Sunday after dinner I and my friend Mike, who was not so long ago called Mendl, go to the movies to see the great movie star Charlie Chaplin. My brother Elyahu and our friend Pinni also come along. All the way to the movies they talk about Charlie Chaplin, what a great man he is, how much he gets paid, and the fact that he is a Jew. But these two can never agree on anything — what one says, the other one says the opposite. So my brother Elyahu says, “In what way is Charlie Chaplin so great?” Pinni answers that they don’t pay just anyone a thousand dollars a week. My brother Elyahu asks him how he knows that — did he count his money? Pinni says he read it in the papers. And how does he know Charlie Chaplin is a Jew? Pinni says that’s what they say in the papers. My brother Elyahu asks him further, “How do the papers know? Were they at his bris?”
Pinni says, “The papers know everything. That’s how we know Charlie Chaplin is a mute from birth, and that he can’t write or read. And that his father was a drunkard. And that he himself was once a clown in a circus.”
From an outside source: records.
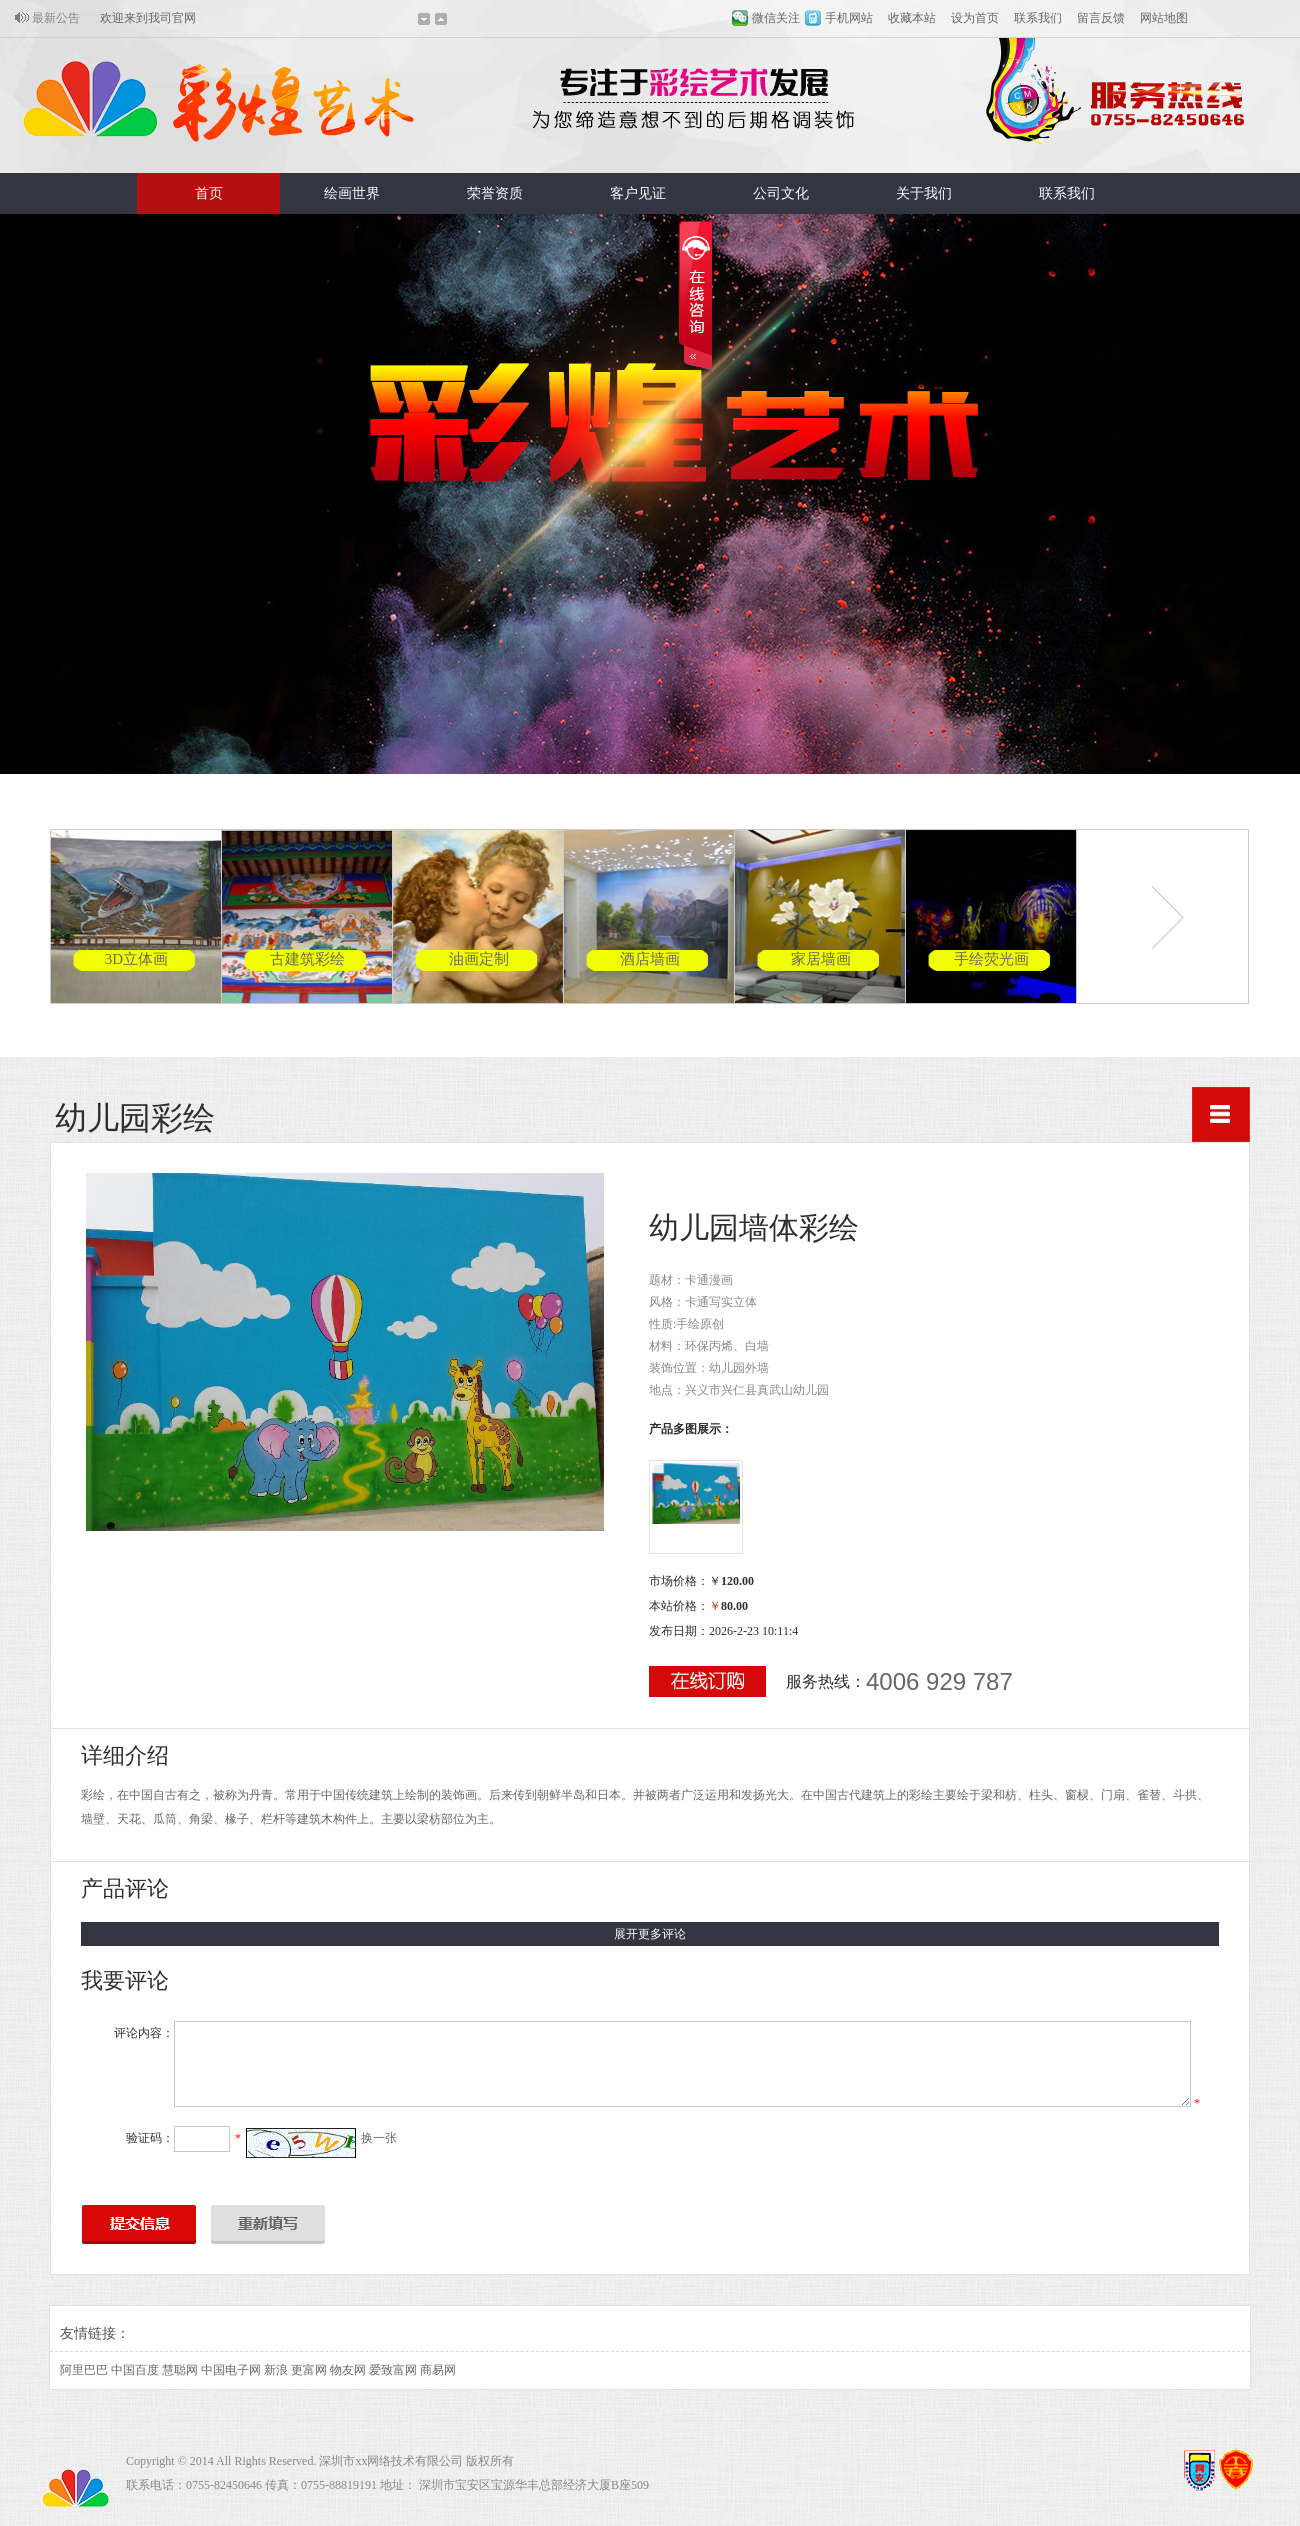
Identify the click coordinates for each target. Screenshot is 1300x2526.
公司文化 (781, 193)
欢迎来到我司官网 (148, 18)
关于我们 (924, 193)
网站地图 (1164, 18)
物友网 (348, 2370)
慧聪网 (180, 2370)
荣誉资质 (495, 193)
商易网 (438, 2370)
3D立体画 (136, 959)
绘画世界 (352, 193)
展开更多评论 (650, 1934)
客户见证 (638, 193)
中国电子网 (231, 2370)
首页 (209, 193)
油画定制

My brother Elyahu hears him out and says coldly, “And maybe the whole story is a lie?” Pinni becomes enraged and says my brother is a nudnik. I agree with Pinni. Even though my brother Elyahu is my own flesh and blood, he’s an awful nudnik. What’s true is true.
D.
We have just approached the ticket office when we hear a voice: “How do you do, Max? How are you, Mike?”
It’s Big Motl, whose name is no longer Motl but Max.
“Don’t buy any tickets,” says Max. “I’m treating with tickets today,” which means he’s buying our tickets. He pulls a half dollar from his pocket and tosses it to the girl sitting at the little window and asks for three tickets in the gallery.